Sebelumnya, guru honorer diberi tanggung jawab menulis ijazah siswa dengan imbalan Rp 25 ribu per ijazah. Dengan rata-rata 40 hingga 50 siswa yang lulus di setiap sekolah binaan Mahdi, yang berjumlah sekitar 20 sekolah, pekerjaan ini cukup membantu menambah pendapatan mereka. Namun, sejak tugas itu dialihkan kepada pengawas sekolah, mereka kehilangan sumber tambahan penghasilan tersebut.
“Dulu kepala sekolah yang menunjuk kami untuk menulis ijazah. Tapi sekarang semuanya diambil alih oleh Pak Mahdi, pengawas sekolah. Kami yang tenaga bakti tidak lagi diberi kesempatan,” keluh salah satu tenaga honorer yang enggan disebutkan namanya.
Ironisnya, penulisan ijazah oleh pengawas ini diduga tidak dilakukan secara cuma-cuma. Sumber menyebutkan bahwa pihak sekolah harus membayar biaya Rp 25 ribu hingga Rp 35 ribu per ijazah kepada pengawas. Praktik ini semakin menambah polemik di kalangan tenaga pendidik dan administrasi sekolah.

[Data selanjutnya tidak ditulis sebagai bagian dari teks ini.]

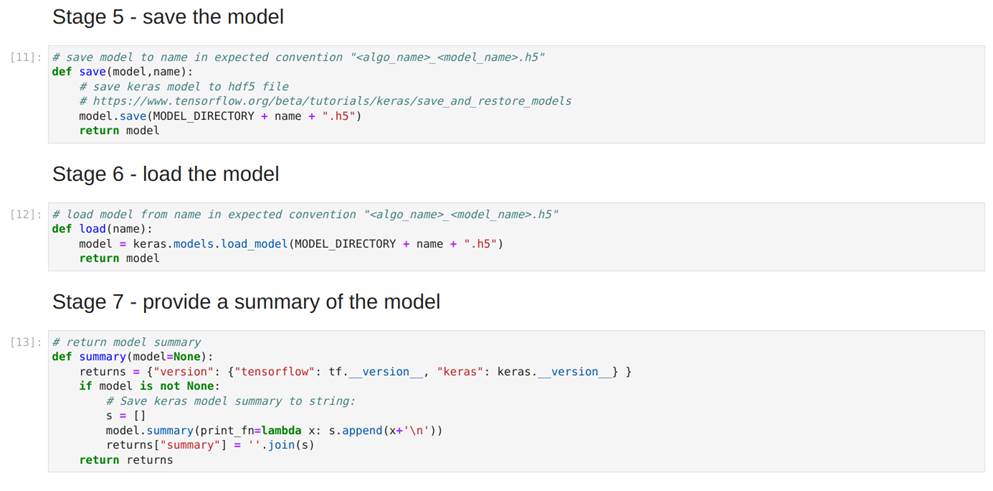This screenshot has height=491, width=993.
Task: Click the return model line in load cell
Action: [119, 258]
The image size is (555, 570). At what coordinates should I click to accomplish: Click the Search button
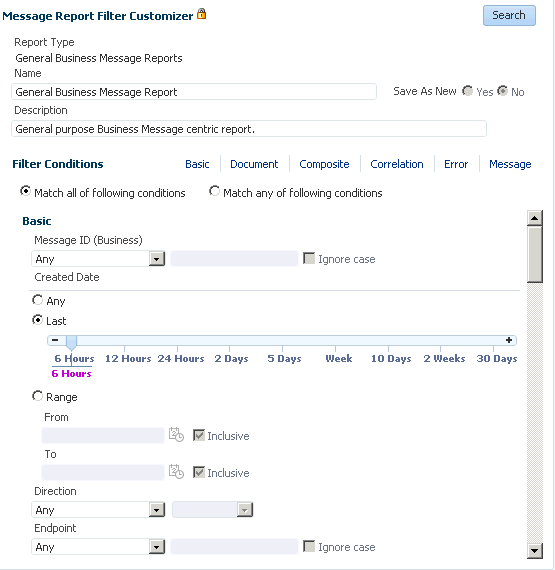point(509,15)
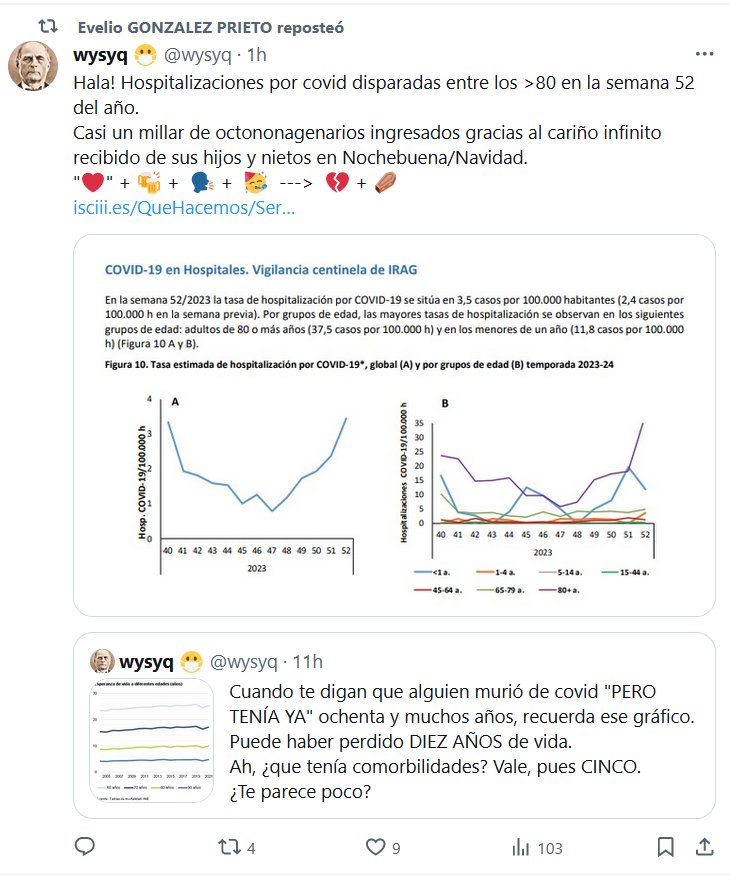
Task: Open wysyq's profile avatar at top
Action: (33, 66)
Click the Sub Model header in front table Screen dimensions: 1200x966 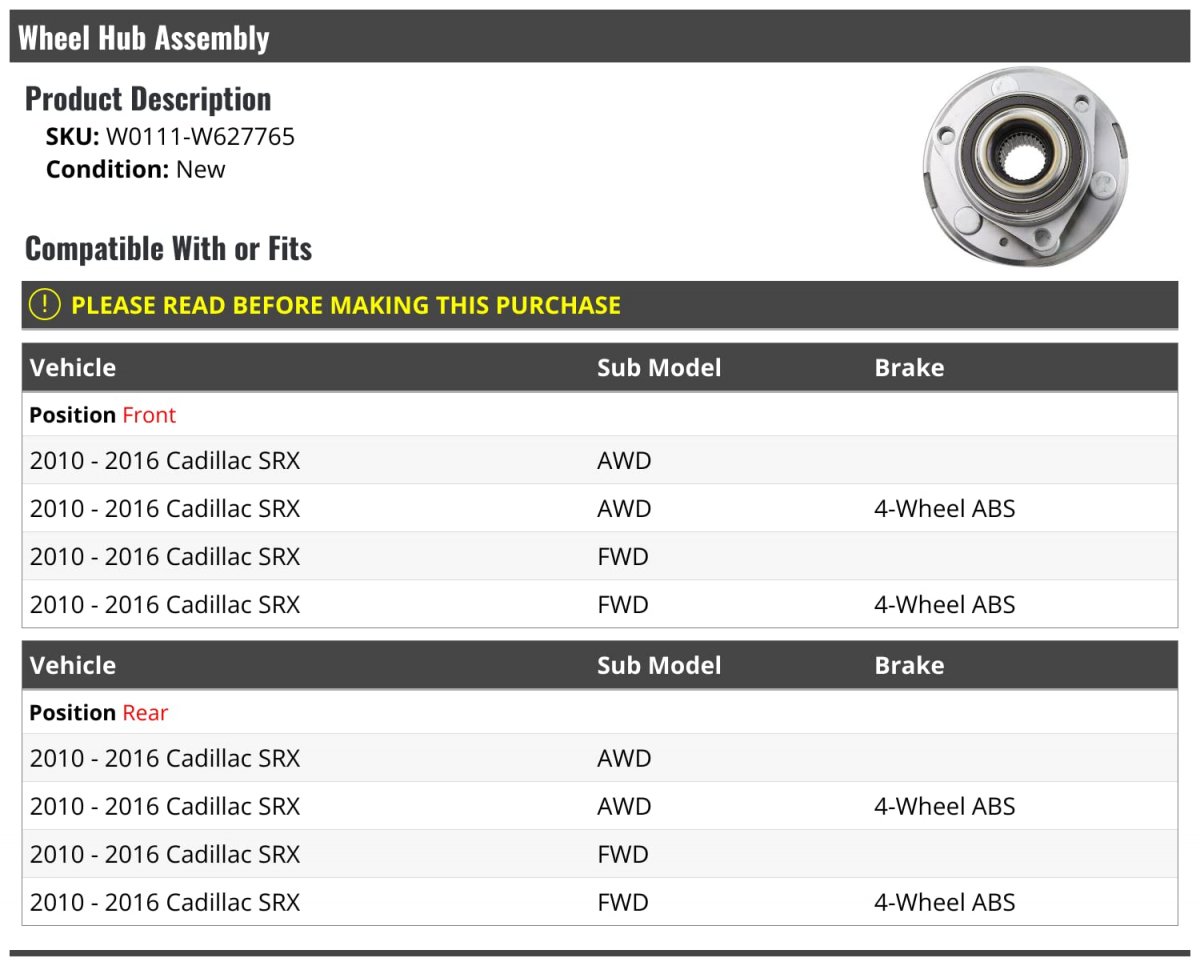coord(659,367)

Tindakan pengawas ini juga diduga melanggar Peraturan Sekretaris Jenderal Kementerian Pendidikan, Kebudayaan, Riset, dan Teknologi Republik Indonesia Nomor 1 Tahun 2022 tentang tata cara pengisian blangko ijazah pendidikan dasar dan menengah. Dalam aturan tersebut disebutkan bahwa penulisan ijazah menjadi tanggung jawab kepala sekolah, dan dapat didelegasikan kepada guru yang ditunjuk, bukan kepada pengawas sekolah. Pengawas sekolah tidak memiliki kewenangan dalam administrasi sekolah, termasuk dalam urusan penulisan ijazah.
Menanggapi dugaan monopoli penulisan ijazah oleh pengawas sekolah di wilayah Korwil Simpang Ulim, Mahdi, yang disebut-sebut dalam kasus ini, membantah adanya keharusan bahwa hanya dirinya yang boleh menulis ijazah. Ia menegaskan bahwa keterlibatannya dalam penulisan ijazah hanya sebatas membantu kepala sekolah yang memintanya.

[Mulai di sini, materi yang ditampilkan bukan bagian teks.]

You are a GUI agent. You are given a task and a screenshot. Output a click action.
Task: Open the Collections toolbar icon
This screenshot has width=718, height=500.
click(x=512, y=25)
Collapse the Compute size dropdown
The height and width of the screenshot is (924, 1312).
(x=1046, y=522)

“Tidak ada keharusan dan aturan bahwa penulisan ijazah harus saya yang mengerjakan. Kalau kepala sekolah minta bantuan, saya bantu, tapi bukan atas nama pengawas,” ujar Mahdi melalui pesan WhatsApp.
“Kalau ada guru honorer yang menulis, biarkan saja mereka kerjakan. Mungkin itu bisa sedikit membantu mereka,” tambahnya.
Sementara itu, pihak Dinas Pendidikan Kabupaten Aceh Timur belum berhasil dilakukan konfirmasi oleh awak media ini. Tenaga honorer berharap agar disdikbud Aceh Timur segera turun tangan guna memastikan proses penulisan ijazah berjalan sesuai aturan tanpa merugikan tenaga honorer yang telah lama berkontribusi.